+++ Records to use +++
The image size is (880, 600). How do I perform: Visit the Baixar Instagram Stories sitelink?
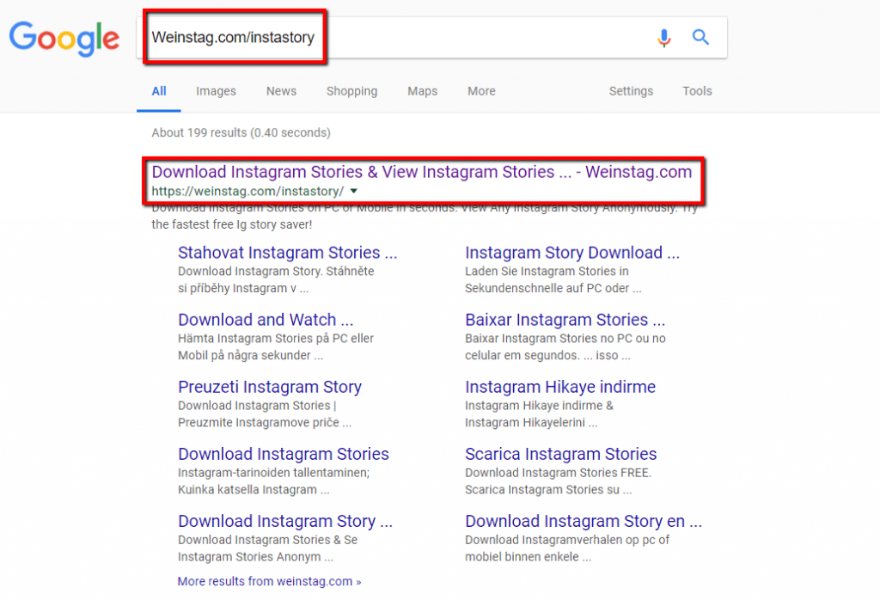[x=565, y=320]
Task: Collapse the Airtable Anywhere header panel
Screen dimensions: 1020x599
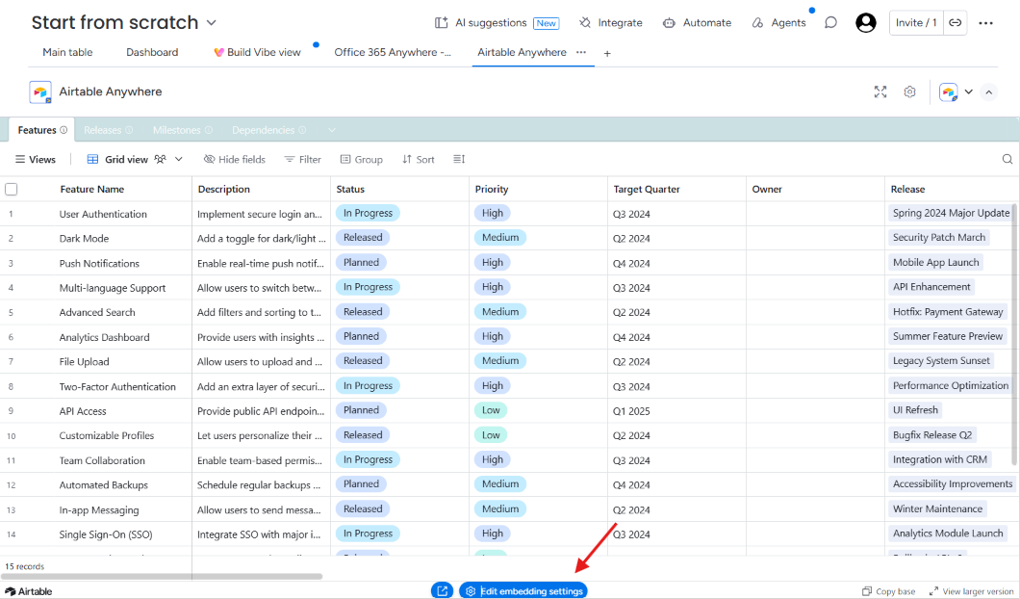Action: (989, 91)
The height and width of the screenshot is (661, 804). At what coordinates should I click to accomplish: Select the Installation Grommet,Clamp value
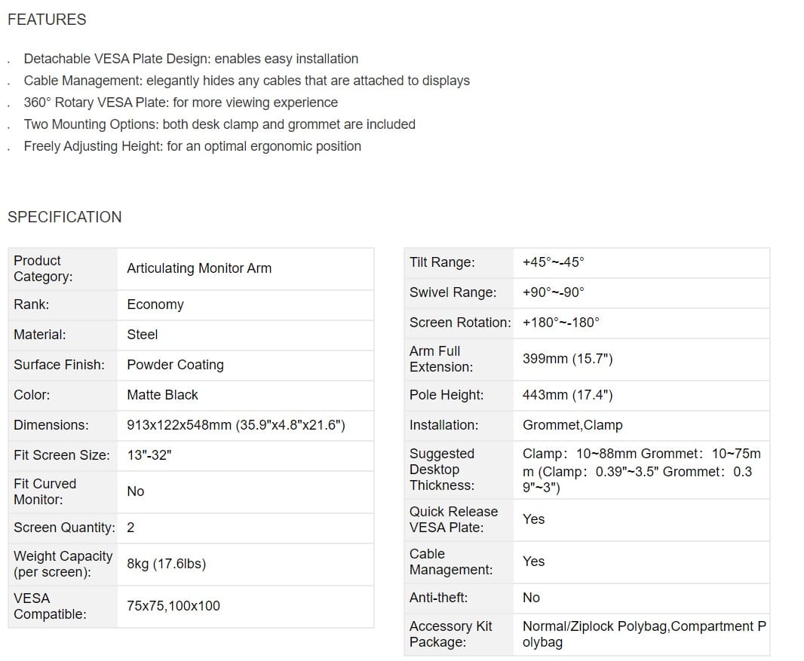[x=572, y=425]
+++
• [About this task] Output a verbatim copy of the lines from the line containing "Screen dimensions: 1020x599" through the end of the data, both included, without any images.

• [Exercise solution]
Screen dimensions: 1020x599
Action: (989, 91)
The height and width of the screenshot is (661, 804). At what coordinates should I click to accomplish: Select the Installation Grommet,Clamp value
[x=572, y=425]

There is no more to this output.